Referring to fig. 20, the apparatus 2000 may have a relatively large difference due to different configurations or performances, and may include one or more Central Processing Units (CPUs) 2022 (e.g., one or more processors) and a memory 2032, and one or more storage media 2030 (e.g., one or more mass storage devices) for storing applications 2042 or data 2044. The memory 2032 and the storage medium 2030 may be, among other things, transient storage or persistent storage. The program stored in the storage medium 2030 may include one or more modules (not shown in the drawings), each of which may include a series of instruction operations in the device. Further, the central processor 2022 may be arranged to communicate with the storage medium 2030 to execute a series of instruction operations in the storage medium 2030 on the device 2000. The apparatus 2000 may also include one or more power supplies 2026, one or more wired or wireless network interfaces 2050, one or more input-output interfaces 2058, and/or one or more operating systems 2041, such as Windows Server, Mac OS XTM, UnixTM, LinuxTM, FreeBSDTM, etc. Any of the methods described above in this embodiment can be implemented based on the apparatus shown in fig. 20.
The present specification provides method steps as described in the examples or flowcharts, but may include more or fewer steps based on routine or non-inventive labor. The steps and sequences recited in the embodiments are but one manner of performing the steps in a multitude of sequences and do not represent a unique order of performance. In the actual system or interrupted product execution, it may be performed sequentially or in parallel (e.g., in the context of parallel processors or multi-threaded processing) according to the embodiments or methods shown in the figures.

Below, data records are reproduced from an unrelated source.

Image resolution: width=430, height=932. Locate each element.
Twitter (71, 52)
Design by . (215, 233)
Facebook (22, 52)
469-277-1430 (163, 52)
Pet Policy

The configurations shown in the present embodiment are only partial configurations related to the present application, and do not constitute a limitation on the devices to which the present application is applied, and a specific device may include more or less components than those shown, or combine some components, or have an arrangement of different components. It should be understood that the methods, apparatuses, and the like disclosed in the embodiments may be implemented in other manners. For example, the above-described apparatus embodiments are merely illustrative, and for example, the division of the modules is merely a division of one logic function, and there may be other divisions when actually implemented, for example, a plurality of units or components may be combined or may be integrated into another system, or some features may be omitted, or not executed. In addition, the shown or discussed mutual coupling or direct coupling or communication connection may be an indirect coupling or communication connection through some interfaces, devices or unit modules.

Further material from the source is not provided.